Of the lines in the data below, write out exactly those from the one holding "Houses for rent Canada (22, 2236)" through the one holding "average rent in Vancouver (85, 393)", both included.

## Stored data
══════════════════════════════

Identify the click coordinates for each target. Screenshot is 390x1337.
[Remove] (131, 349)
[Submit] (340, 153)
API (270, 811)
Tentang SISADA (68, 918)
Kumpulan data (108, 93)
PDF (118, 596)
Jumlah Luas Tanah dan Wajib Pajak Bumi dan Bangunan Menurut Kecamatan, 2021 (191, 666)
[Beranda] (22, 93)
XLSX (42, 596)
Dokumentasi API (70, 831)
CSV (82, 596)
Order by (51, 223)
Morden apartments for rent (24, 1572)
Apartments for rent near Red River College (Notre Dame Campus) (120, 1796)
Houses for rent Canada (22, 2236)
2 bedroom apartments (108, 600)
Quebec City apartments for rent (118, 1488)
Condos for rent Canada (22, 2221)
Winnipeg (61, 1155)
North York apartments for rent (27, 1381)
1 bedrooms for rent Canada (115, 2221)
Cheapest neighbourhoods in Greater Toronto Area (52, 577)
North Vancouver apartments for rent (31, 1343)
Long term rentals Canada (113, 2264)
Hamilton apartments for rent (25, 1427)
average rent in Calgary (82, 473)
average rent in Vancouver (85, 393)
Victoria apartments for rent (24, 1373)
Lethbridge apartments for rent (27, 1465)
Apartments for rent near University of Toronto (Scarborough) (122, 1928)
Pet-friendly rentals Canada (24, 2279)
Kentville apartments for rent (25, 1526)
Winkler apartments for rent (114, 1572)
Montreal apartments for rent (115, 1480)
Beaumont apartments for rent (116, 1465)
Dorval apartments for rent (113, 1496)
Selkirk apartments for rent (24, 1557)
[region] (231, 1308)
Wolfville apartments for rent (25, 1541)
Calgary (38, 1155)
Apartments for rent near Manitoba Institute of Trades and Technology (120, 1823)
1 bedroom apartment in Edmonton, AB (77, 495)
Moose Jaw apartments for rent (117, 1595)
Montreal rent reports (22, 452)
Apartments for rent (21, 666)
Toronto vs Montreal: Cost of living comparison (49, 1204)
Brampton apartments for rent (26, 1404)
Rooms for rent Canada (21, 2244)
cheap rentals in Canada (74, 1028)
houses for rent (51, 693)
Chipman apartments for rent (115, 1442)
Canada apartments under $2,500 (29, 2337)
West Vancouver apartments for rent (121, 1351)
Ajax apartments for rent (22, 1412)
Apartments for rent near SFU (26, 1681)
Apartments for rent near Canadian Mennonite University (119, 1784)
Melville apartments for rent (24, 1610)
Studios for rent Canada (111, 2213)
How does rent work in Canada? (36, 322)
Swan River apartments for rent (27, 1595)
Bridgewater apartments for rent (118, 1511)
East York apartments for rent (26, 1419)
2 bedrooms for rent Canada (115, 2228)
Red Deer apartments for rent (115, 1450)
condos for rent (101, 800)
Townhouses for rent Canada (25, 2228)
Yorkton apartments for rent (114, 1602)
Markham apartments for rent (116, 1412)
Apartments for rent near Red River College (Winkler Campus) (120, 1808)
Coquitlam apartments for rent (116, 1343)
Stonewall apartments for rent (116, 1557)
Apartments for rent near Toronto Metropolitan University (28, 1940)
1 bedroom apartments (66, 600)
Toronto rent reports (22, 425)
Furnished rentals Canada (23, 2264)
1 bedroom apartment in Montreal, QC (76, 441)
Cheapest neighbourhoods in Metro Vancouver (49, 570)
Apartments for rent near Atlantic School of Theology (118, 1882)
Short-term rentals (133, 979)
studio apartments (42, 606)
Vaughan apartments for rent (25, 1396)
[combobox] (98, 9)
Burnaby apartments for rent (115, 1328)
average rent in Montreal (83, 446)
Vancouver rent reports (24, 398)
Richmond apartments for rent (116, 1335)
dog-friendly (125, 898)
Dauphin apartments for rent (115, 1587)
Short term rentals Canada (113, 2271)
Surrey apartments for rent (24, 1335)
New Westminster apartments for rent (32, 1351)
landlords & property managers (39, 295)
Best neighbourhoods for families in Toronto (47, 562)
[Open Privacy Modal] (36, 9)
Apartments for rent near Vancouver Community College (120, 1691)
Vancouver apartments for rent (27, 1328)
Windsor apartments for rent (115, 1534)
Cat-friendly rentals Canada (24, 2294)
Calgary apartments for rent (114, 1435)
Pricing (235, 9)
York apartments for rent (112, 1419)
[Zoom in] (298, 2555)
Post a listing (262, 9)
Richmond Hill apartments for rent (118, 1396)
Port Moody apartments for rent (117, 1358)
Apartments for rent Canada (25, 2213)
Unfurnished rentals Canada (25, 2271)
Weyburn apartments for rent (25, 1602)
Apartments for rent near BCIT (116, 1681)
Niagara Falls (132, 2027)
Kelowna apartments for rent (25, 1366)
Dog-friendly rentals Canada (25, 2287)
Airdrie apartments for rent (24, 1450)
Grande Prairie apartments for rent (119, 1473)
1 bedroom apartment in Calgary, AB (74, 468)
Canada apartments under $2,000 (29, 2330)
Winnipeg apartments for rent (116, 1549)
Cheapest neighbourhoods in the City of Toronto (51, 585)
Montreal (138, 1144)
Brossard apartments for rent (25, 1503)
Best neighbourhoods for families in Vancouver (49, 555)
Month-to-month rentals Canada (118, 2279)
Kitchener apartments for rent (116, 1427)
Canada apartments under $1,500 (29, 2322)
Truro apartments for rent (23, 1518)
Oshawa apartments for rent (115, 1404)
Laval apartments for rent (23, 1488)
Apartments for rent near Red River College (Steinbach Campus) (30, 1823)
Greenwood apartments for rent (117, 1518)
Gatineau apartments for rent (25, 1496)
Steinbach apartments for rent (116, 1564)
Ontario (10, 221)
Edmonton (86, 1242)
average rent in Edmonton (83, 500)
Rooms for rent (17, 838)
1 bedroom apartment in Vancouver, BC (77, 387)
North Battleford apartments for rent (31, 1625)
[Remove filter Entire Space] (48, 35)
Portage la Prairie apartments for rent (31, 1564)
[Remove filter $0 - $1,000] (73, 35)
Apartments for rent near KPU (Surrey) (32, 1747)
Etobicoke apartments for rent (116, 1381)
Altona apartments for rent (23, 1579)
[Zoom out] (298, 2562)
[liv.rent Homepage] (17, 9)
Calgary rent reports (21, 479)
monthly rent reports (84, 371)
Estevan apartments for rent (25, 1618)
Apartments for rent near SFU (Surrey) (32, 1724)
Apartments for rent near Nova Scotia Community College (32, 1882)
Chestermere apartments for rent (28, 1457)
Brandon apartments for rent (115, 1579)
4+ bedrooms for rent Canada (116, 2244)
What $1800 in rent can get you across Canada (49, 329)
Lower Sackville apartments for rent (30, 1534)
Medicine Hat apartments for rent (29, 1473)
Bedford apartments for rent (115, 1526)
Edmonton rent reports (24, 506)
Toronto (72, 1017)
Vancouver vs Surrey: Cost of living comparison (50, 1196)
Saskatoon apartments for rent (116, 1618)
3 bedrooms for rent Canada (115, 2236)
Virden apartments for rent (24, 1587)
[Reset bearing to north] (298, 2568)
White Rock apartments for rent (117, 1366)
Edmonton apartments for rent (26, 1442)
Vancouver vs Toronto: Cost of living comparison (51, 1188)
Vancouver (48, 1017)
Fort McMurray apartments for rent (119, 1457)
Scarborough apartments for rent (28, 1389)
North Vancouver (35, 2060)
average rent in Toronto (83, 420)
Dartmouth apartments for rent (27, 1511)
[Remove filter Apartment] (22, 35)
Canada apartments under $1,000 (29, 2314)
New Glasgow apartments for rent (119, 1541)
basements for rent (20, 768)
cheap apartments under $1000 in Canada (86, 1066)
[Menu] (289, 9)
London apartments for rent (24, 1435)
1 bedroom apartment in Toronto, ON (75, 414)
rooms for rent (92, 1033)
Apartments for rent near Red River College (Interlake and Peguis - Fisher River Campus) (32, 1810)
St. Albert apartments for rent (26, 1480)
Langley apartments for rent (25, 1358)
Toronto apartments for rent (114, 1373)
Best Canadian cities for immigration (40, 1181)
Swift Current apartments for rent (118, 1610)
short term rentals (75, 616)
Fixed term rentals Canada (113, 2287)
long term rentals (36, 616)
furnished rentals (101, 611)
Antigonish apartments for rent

══════════════════════════════

## YOUR SOLUTION
Houses for rent Canada (22, 2236)
2 bedroom apartments (108, 600)
Quebec City apartments for rent (118, 1488)
Condos for rent Canada (22, 2221)
Winnipeg (61, 1155)
North York apartments for rent (27, 1381)
1 bedrooms for rent Canada (115, 2221)
Cheapest neighbourhoods in Greater Toronto Area (52, 577)
North Vancouver apartments for rent (31, 1343)
Long term rentals Canada (113, 2264)
Hamilton apartments for rent (25, 1427)
average rent in Calgary (82, 473)
average rent in Vancouver (85, 393)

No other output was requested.